Govt plans to draw up guidelines to check misuse of research funds

Dar es Salaam.  In order to prevent researchers from misusing donor funds, the government plans to draw up guidelines to blacklist or suspend those, who will be found misusing them.

Most researchers have found themselves amidst scandals of embezzlement of donor funds due to pressure for funds, publications, recognition and career development.

Principal research officer with the Tanzania Commission for Science and Technology (Costech), Dr Khadija Malima, told The Citizen at the sidelines of marking 40 years of research cooperation between Sweden and Tanzania that since Costech was mandated to coordinate research across the country they were obliged to ensure studies were conducted in accordance with professional standards and practices.

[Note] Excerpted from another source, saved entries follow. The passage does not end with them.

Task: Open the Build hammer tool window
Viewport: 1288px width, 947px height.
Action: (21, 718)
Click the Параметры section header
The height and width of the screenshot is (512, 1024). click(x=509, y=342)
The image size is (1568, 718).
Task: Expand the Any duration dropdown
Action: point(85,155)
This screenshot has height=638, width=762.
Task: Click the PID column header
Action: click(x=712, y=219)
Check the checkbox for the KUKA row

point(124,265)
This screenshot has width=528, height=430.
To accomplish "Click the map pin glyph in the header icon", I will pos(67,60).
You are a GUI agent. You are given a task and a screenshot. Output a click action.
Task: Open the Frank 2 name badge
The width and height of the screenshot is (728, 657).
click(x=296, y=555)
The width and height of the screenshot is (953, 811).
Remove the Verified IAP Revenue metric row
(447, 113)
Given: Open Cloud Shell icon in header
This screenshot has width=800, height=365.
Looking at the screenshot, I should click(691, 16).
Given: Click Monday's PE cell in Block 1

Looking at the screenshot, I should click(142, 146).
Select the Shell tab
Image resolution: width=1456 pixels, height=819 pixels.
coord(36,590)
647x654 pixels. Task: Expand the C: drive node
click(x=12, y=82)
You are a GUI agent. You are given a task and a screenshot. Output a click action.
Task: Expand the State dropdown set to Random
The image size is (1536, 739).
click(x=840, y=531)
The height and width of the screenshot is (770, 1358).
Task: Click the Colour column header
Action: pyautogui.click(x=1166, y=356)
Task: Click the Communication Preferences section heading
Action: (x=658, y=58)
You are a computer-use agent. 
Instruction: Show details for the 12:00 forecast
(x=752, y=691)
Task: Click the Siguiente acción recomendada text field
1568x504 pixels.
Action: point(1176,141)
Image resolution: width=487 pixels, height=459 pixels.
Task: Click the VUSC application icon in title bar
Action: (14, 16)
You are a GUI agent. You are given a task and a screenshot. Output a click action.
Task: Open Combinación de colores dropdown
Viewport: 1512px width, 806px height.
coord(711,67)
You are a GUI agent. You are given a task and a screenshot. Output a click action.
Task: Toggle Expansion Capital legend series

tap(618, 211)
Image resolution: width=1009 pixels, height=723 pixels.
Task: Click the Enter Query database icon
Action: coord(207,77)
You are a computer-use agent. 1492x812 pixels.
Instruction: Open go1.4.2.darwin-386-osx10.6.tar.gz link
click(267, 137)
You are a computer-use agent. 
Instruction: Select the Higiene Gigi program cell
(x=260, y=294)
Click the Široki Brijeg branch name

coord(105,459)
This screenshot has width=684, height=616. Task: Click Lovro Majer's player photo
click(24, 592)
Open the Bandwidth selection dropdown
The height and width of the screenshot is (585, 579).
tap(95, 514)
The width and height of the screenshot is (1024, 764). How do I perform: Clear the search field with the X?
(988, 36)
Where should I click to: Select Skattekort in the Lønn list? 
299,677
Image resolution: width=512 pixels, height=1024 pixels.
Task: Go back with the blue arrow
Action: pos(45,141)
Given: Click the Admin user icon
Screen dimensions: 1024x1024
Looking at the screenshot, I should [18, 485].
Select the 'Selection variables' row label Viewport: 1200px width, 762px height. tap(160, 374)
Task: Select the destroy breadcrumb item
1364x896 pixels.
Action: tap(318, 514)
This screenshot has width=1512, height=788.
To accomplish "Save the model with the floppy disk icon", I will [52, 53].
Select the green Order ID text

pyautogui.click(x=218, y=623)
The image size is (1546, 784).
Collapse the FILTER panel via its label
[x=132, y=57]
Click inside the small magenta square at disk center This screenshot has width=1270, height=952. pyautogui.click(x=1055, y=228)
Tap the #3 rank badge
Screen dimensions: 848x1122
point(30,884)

She noted that they had already taken views from stakeholders and other members of the public and currently they were finalising to draft the guidelines, which would come into place January next year.

“There is a need for integrity and ethics to protect donors and people from threats brought about by fabricated or plagiarised research,” she said.

According to her, there have been complaints from donors, who funded research with the hope of finding solutions to problems, but funds ended up being mismanaged.

She noted that with the guidelines, misconduct in research through fabrication, falsification, plagiarism and other practices that seriously deviated from the findings could face a penalty such being blacklisted or suspended.

According to her, there is need for the government to avoid the risk of falling into the pitfalls of blindly copying technology and industrial practices, which are fraught with obsolescence and environmental sustainability risks as well as unacceptable efficiency levels of energy utilisation.

“The country will be better equipped as a nation to steer a socio-economic transformation drive through industrialisation in a manner that will ensure economic prosperity with environmental sustainability through research.

She said that the government had prioritised five areas of research for the next five years, which included human capital development and quality livelihood, energy, national tourism and cultural heritage, natural resource management, environment and climate change as well across cutting areas.